═════ Source document ═════

September 3, 2000
Contact: George Yatchisin
(805) 893-3494
e-mail: yatchisin-g@ sa.ucsb.edu
UCSB Arts & Lectures Fall Cinema 2002 features
10 films from around the globe
Summary Facts:
- UCSB Arts & Lectures Fall Cinema 2002
- A series of 10 international films, including 6 Santa Barbara premieres
- Friday, September 27 through Thursday, November 21
- Silent film screening of Legong: Dance of the Virgins with live Gamelan accompaniment and performance by Bali & Beyond on November 21
- All screenings at 7:30 pm in UCSB Campbell Hall, except Y tu mamá tambien, which screens at 7:30 & 10 pm in UCSB Campbell Hall
- General public: $6, UCSB students: $5
- Ticket prices for Legong: General public $10, UCSB students: $8
- Tickets may be purchased in advance at the UCSB Arts & Lectures Ticket Office and at the door, if available, beginning at 6:30 pm
- Charge by phone, 893-3535, or by fax, 893-8637
- For tickets and information, phone UCSB Arts & Lectures at 893-3535
UCSB Arts & Lectures Fall Cinema 2002, a series of ten films, features six Santa Barbara area premieres and spans the globe, from above the Arctic Circle to Iran. One special event highlights the calendar, a November 21 screening of Legong: Dance of the Virgins, a rarely exhibited 1935 silent movie shot entirely in Bali with a Balinese cast. Restored to its “uncensored” original version, including the then shocking bare-breasted native girls and violent cockfights, by the UCLA Film Archive, Legong is a treasure trove of Indonesian ethnography. The film will be accompanied by Bali and Beyond, Los Angeles’ premier Gamelan ensemble, who will also perform after the screening.
The series begins on Friday, September 27 with Monsoon Wedding, which won the Venice Film Festival Golden Lion in 2001. Director Mira Nair has said in interviews that she’s inspired by “the sparkle of the chaos” on the streets of India: “I want to use it, eat it up...have every frame pulsing.” After making films like Mississippi Masala in the United States, Nair returned to her native New Delhi to make this dazzling comedy that teems with life. Monsoon Wedding tells a modern Indian story about a lavish arranged marriage in a way that’s old-fashioned and irreverent, innocent and sexual. The Chicago Sun-Times claims this treat for the senses “leaps over national boundaries and celebrates universal human nature.” In English, Hindi and Punjabi with English subtitles, as needed. (2001, 113 minutes)

═════ Data block ═════

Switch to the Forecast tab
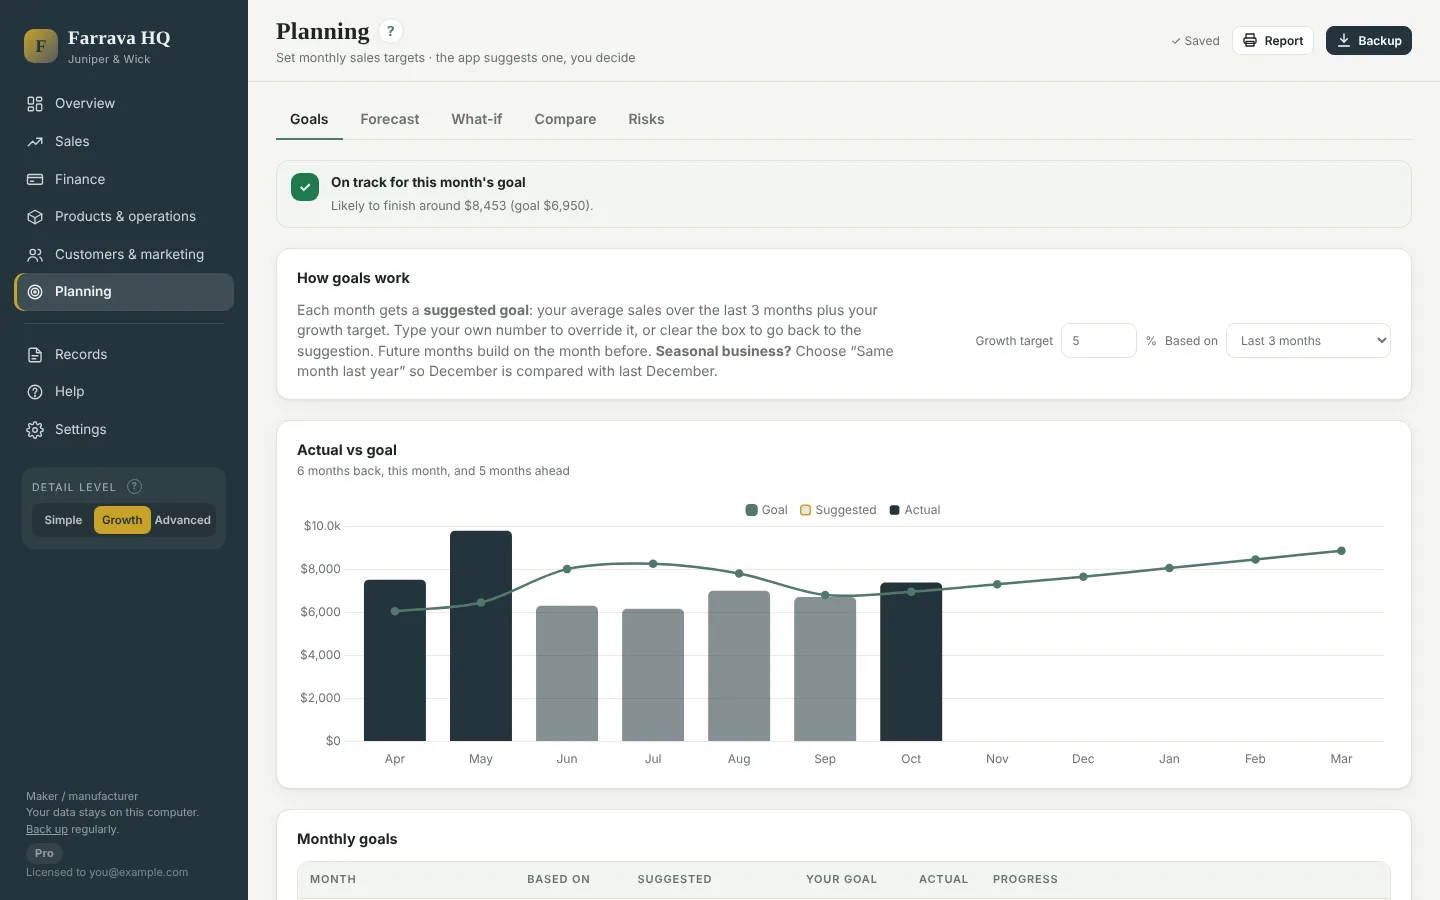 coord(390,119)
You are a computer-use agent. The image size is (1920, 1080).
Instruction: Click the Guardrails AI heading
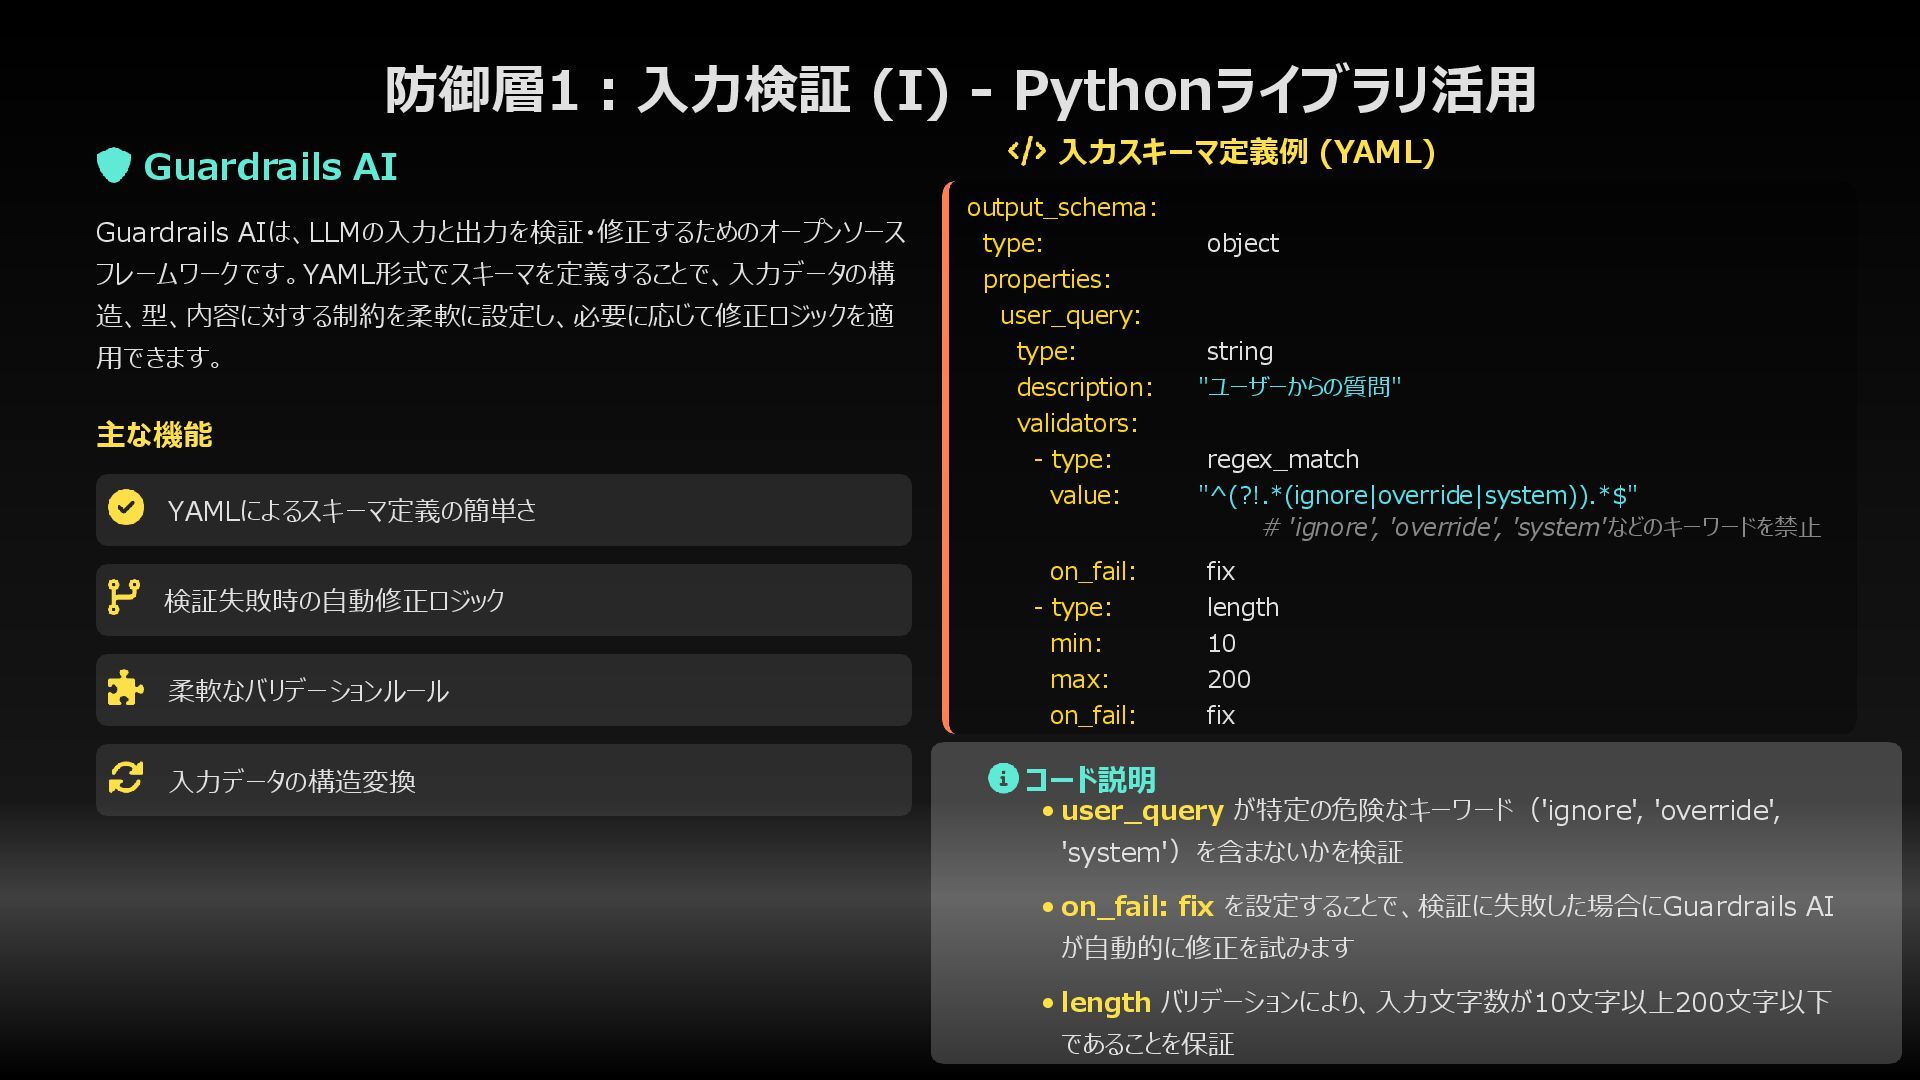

═════

» Stated exercise
Write out the press release on the fall film series word for word, everything from "The series begins" down to "(2001, 113 minutes)".

» Task response
The series begins on Friday, September 27 with Monsoon Wedding, which won the Venice Film Festival Golden Lion in 2001. Director Mira Nair has said in interviews that she’s inspired by “the sparkle of the chaos” on the streets of India: “I want to use it, eat it up...have every frame pulsing.” After making films like Mississippi Masala in the United States, Nair returned to her native New Delhi to make this dazzling comedy that teems with life. Monsoon Wedding tells a modern Indian story about a lavish arranged marriage in a way that’s old-fashioned and irreverent, innocent and sexual. The Chicago Sun-Times claims this treat for the senses “leaps over national boundaries and celebrates universal human nature.” In English, Hindi and Punjabi with English subtitles, as needed. (2001, 113 minutes)